Article 1190 : Explication et Exemple

Comprendre le droit simplement.

Texte Officiel
En vigueur
"Dans le doute, le contrat de gré à gré s'interprète contre le créancier et en faveur du débiteur, et le contrat d'adhésion contre celui qui l'a proposé."

L'Explication Prémisse

En termes simples

Cet article dit que lorsqu'une clause du contrat est obscure ou qu'on ne sait pas quelle interprétation retenir, on tranche en défaveur de celui qui a le droit d'exiger la prestation (le créancier) et en faveur de celui qui doit exécuter la prestation (le débiteur) pour les contrats négociés. Pour les contrats d'adhésion (formulaires ou conditions générales imposées par l'une des parties), l'ambiguïté profite à la partie qui a adhéré au texte et se résout contre celui qui l'a rédigé ou proposé. C'est une règle d'interprétation subsidiaire destinée à protéger la partie la plus faible et à inciter les rédacteurs à être clairs, mais elle n'autorise pas à inventer des obligations non prévues par le contrat.

Exemple Concret

Exemple 1 (contrat de gré à gré) : un prêt entre deux particuliers contient une clause ambiguë sur la date d'échéance des mensualités ; si on ne peut déterminer la volonté des parties, l'interprétation favorisera l'emprunteur (débiteur) plutôt que le prêtant (créancier).
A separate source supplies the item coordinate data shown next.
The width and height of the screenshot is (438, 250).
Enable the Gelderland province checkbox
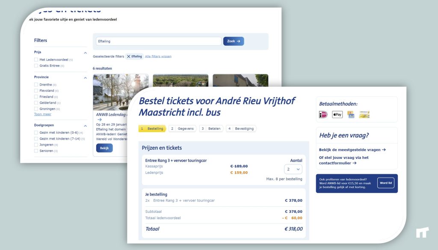coord(36,103)
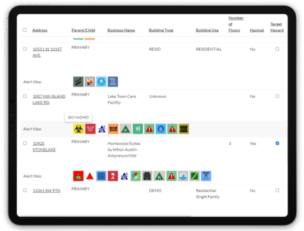The height and width of the screenshot is (231, 304).
Task: Open the elevator alert tile for Homewood Suites
Action: point(102,176)
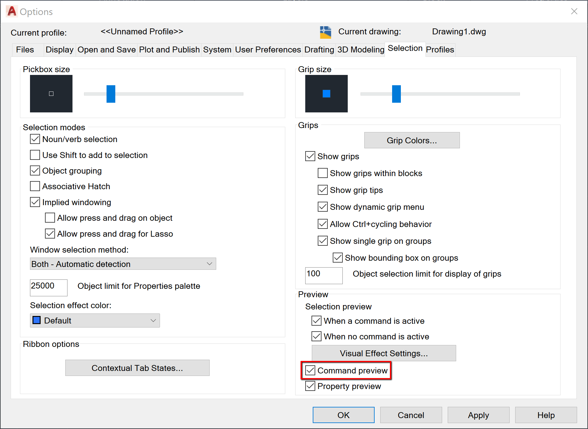Enable Associative Hatch
Viewport: 588px width, 429px height.
click(35, 186)
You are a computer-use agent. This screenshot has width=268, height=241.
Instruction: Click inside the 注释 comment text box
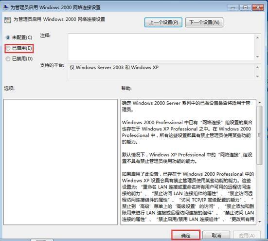point(161,47)
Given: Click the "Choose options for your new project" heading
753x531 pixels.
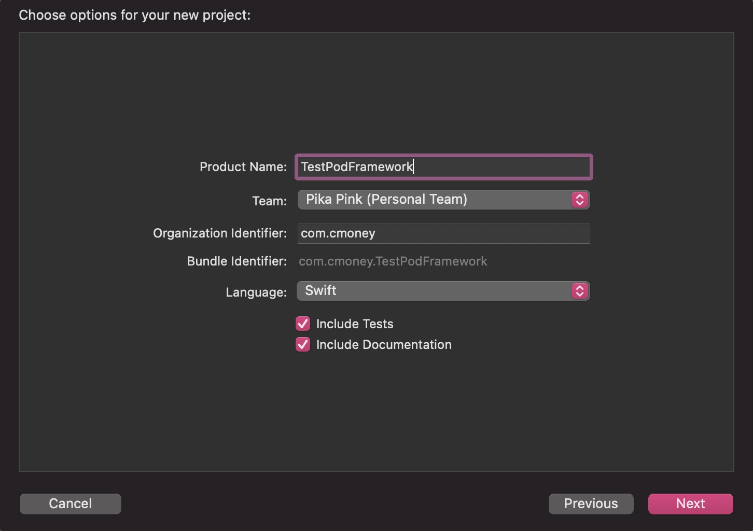Looking at the screenshot, I should click(x=134, y=15).
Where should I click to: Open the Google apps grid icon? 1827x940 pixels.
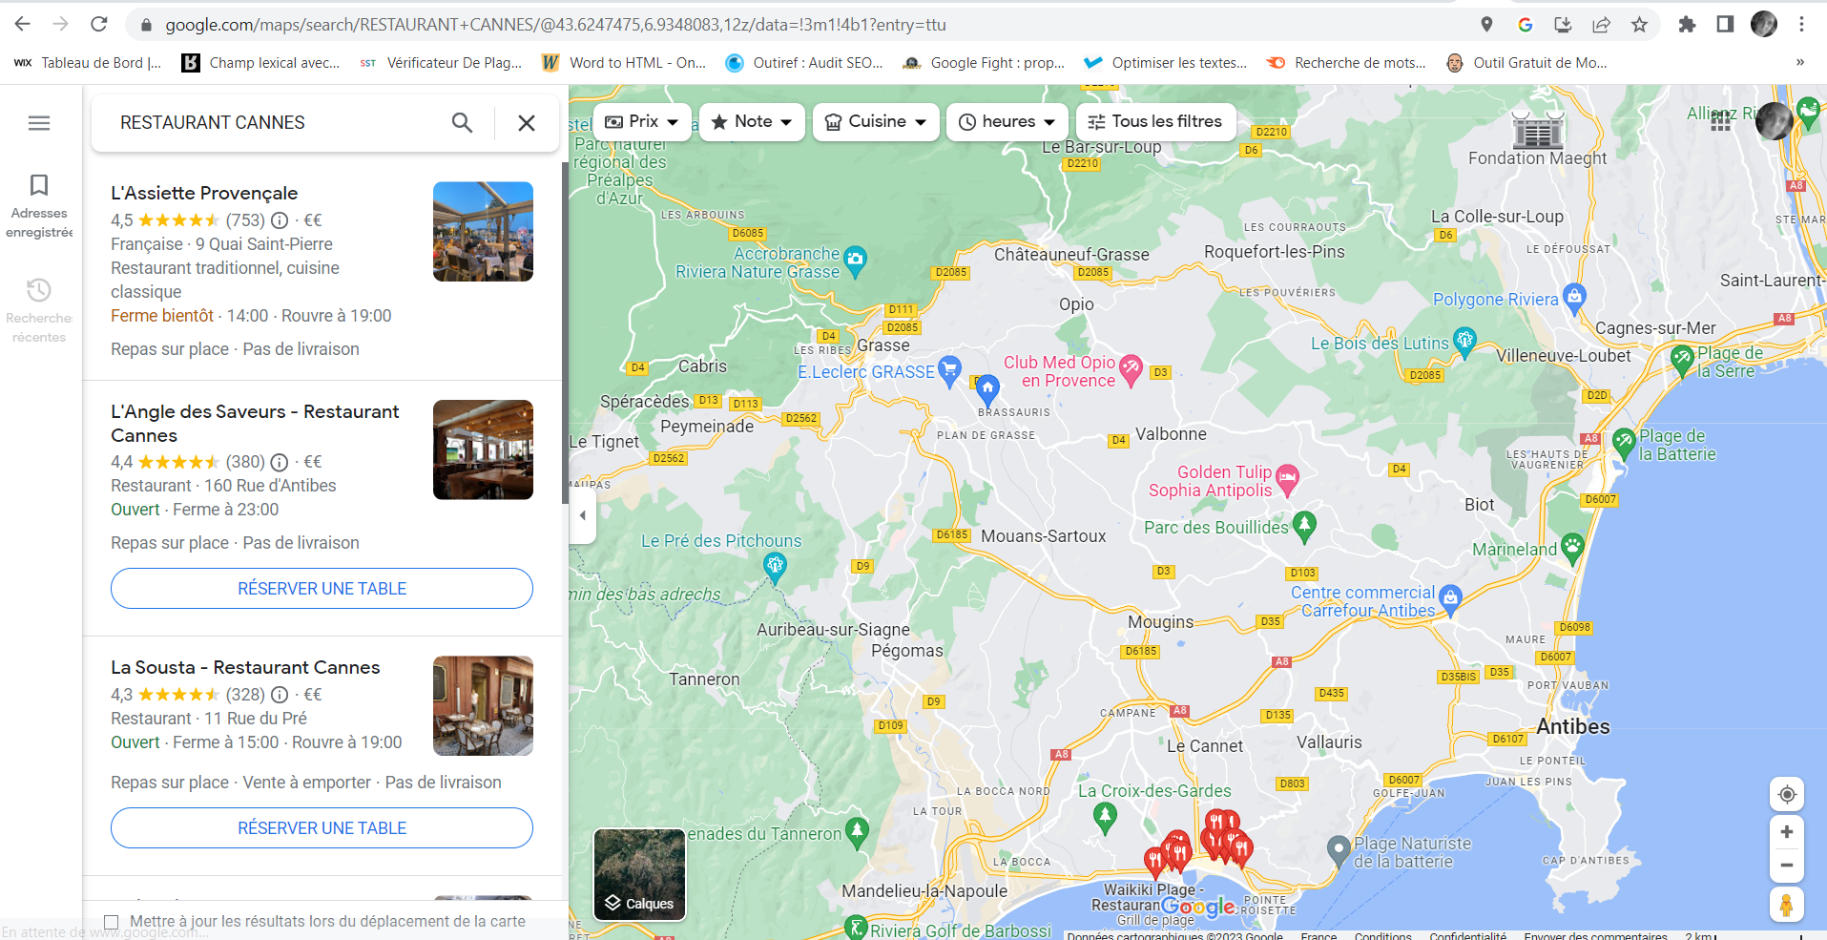point(1721,121)
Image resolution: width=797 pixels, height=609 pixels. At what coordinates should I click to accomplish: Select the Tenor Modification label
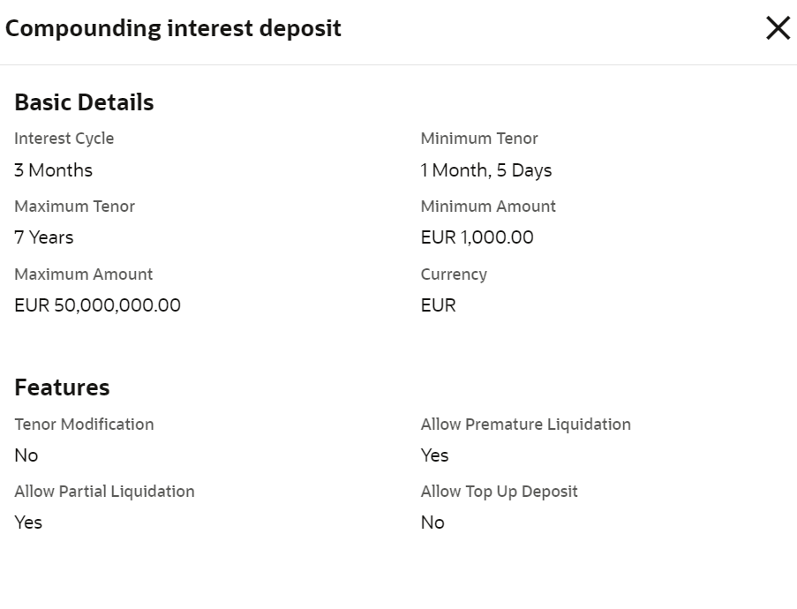pos(84,425)
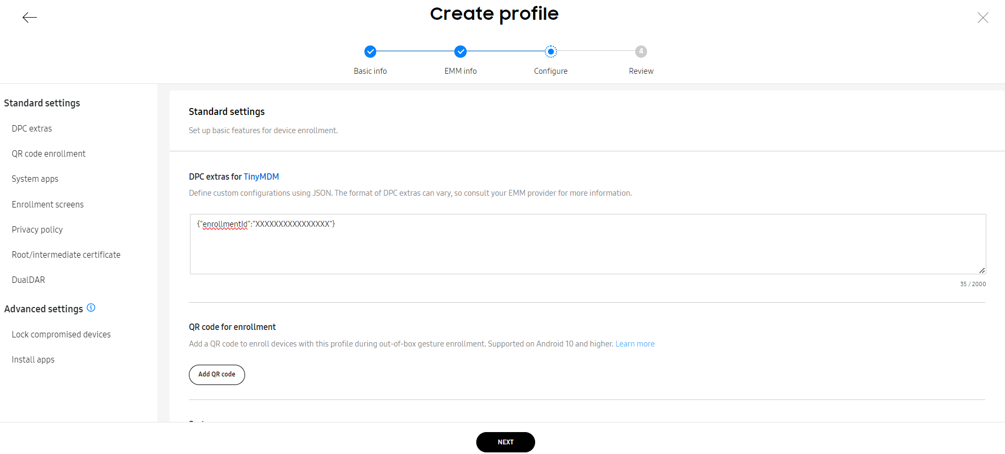Click the textarea resize handle corner
This screenshot has height=454, width=1005.
click(x=982, y=271)
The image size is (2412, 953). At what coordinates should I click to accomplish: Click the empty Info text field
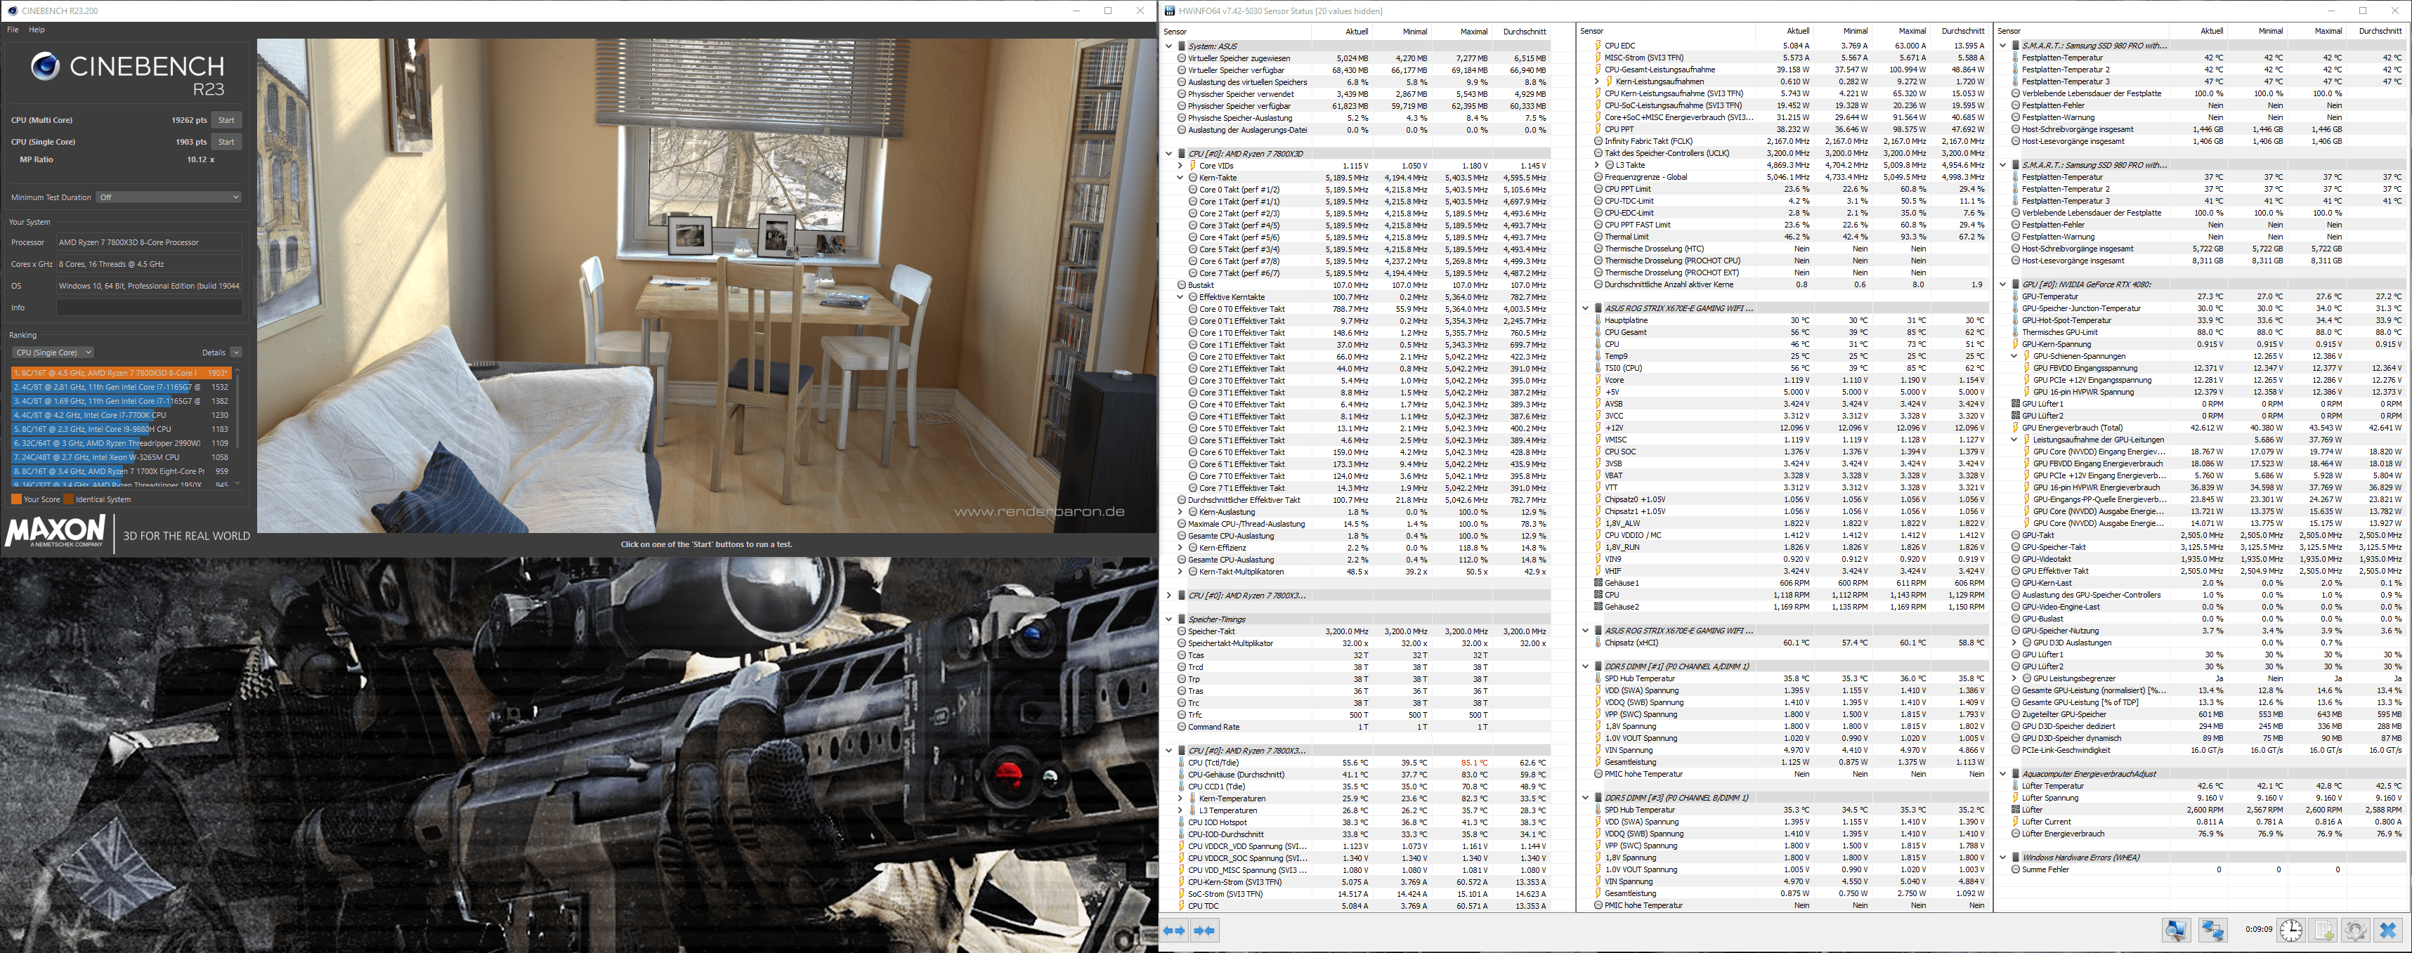coord(149,308)
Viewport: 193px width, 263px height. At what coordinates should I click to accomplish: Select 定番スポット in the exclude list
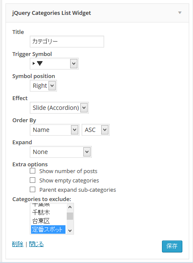[x=48, y=229]
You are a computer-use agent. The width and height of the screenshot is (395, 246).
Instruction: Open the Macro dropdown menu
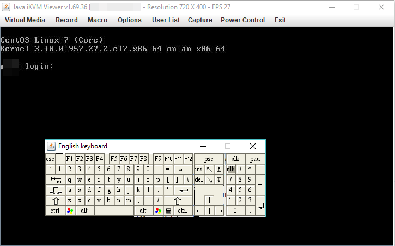click(98, 20)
Exemple 2 (contrat d'adhésion) : un fournisseur d'accès impose des conditions générales avec une clause peu claire sur les frais de résiliation ; en cas de doute, la clause sera interprétée contre le fournisseur (celui qui a proposé le contrat) et au bénéfice de l'abonné.

Points Clés à Retenir
  • S'applique uniquement 'dans le doute' : quand l'interprétation reste incertaine après examen du texte et des éléments extérieurs.
  • Pour les contrats de gré à gré : l'ambiguïté s'interprète contre le créancier (celui qui peut exiger la prestation) et en faveur du débiteur (celui qui doit exécuter).
  • Pour les contrats d'adhésion : l'ambiguïté s'interprète contre la partie qui a proposé/rédigé le contrat (souvent la partie plus forte).
  • But : protéger la partie la plus faible et éviter que le rédacteur profite d'une rédaction ambiguë.
  • Règle subsidiaire : elle n'exclut pas l'usage des autres moyens d'interprétation (intention commune, contexte, usage, bonne foi).
  • Ne permet pas de créer des obligations nouvelles ou contraires à la volonté des parties clairement exprimée.
  • Incite les rédacteurs à la clarté : qui rédige prend le risque d'une interprétation défavorable en cas d'ambiguïté.
  • S'applique souvent en jurisprudence : c'est un outil d'aide au juge pour trancher les litiges d'interprétation.